OLSON: Okay. Well, kind of sticking on that
topic, one of the most notable projects announced
this year is Flaherty & Collins plans to build an 81
million dollar 28-story tower on a piece of the
former Market Square Arena site. City economic
development officials hope the project will spur
additional development on the property to the south.
What do you think would make sense with that piece of
?
land? Anybody have any good ideas for that?
RELLER: For the site south of where Flaherty
& Collins are developing?
OLSON: Right.
RELLER: Well, I think the market will wait
and see how that absorbs. Obviously, it's going to
be a tremendous change to the skyline and improvement
to that part of the southeast quadrant of downtown.

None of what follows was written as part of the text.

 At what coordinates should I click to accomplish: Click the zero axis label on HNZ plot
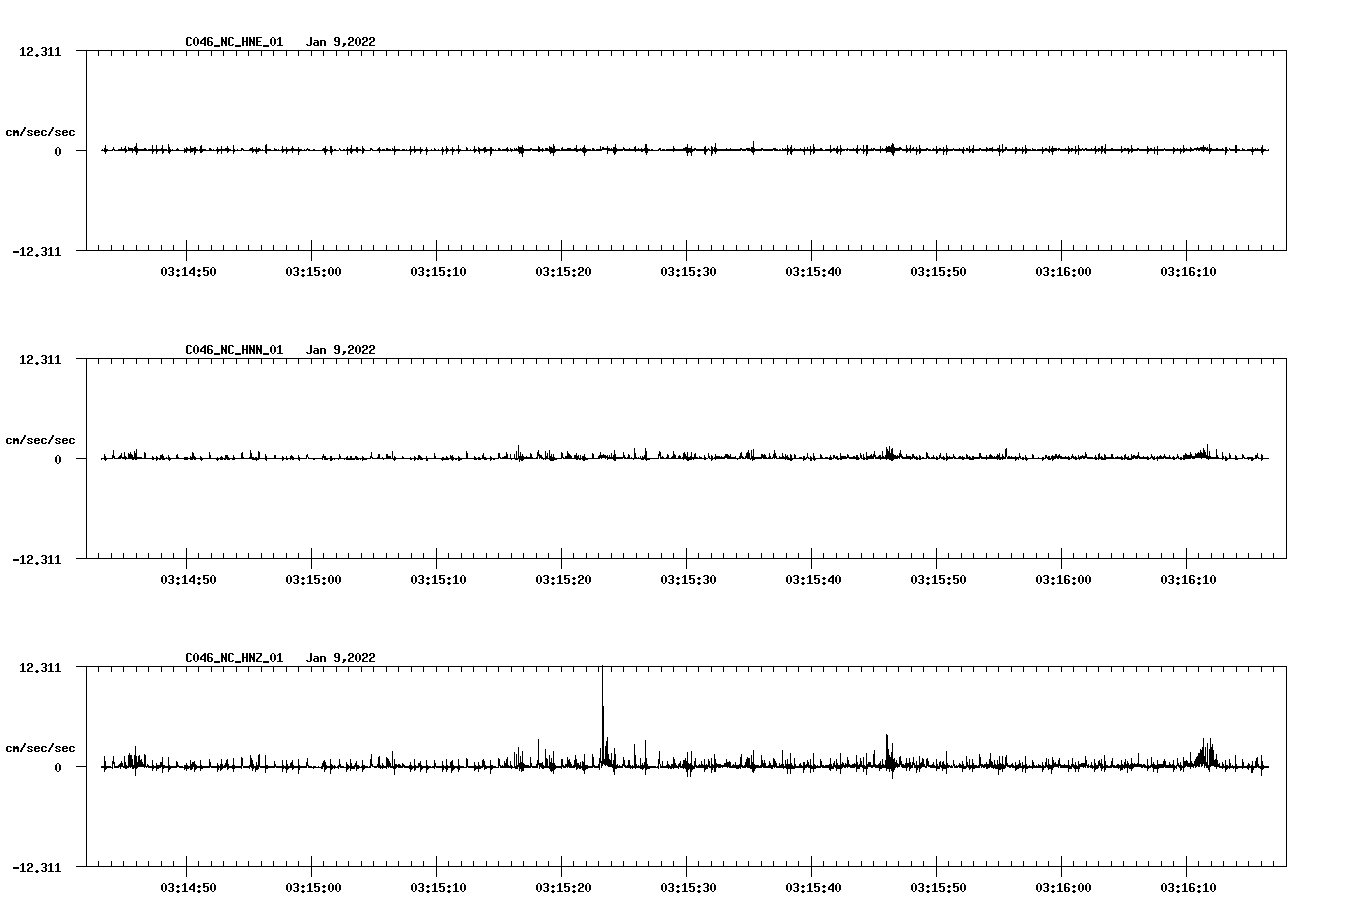click(58, 768)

I think they'll do extremely well but it is somewhat
an untested market since the only other residential
high-rises that we've had have been fairly mature in
age, so I wish them all the luck, but I'm not sure
you're going to see speculative land sales until that
absorption occurs.
CRISP: What seems to be working is mixed use
and so if a component of this could be office related
to get folks that are living downtown now for these
opportunities that we have been presented and we just
chatted about for more folks to be able to work
downtown, we have some vacancy that we need to fill
up, but if we could find that right company that has
belief in our market and belief to expand, which I
know that and from my understanding our city's
working on a few that could fill that, have that be a
mixed part with some retail and maybe some additional
?
residential, it seems that mixed use is the answer.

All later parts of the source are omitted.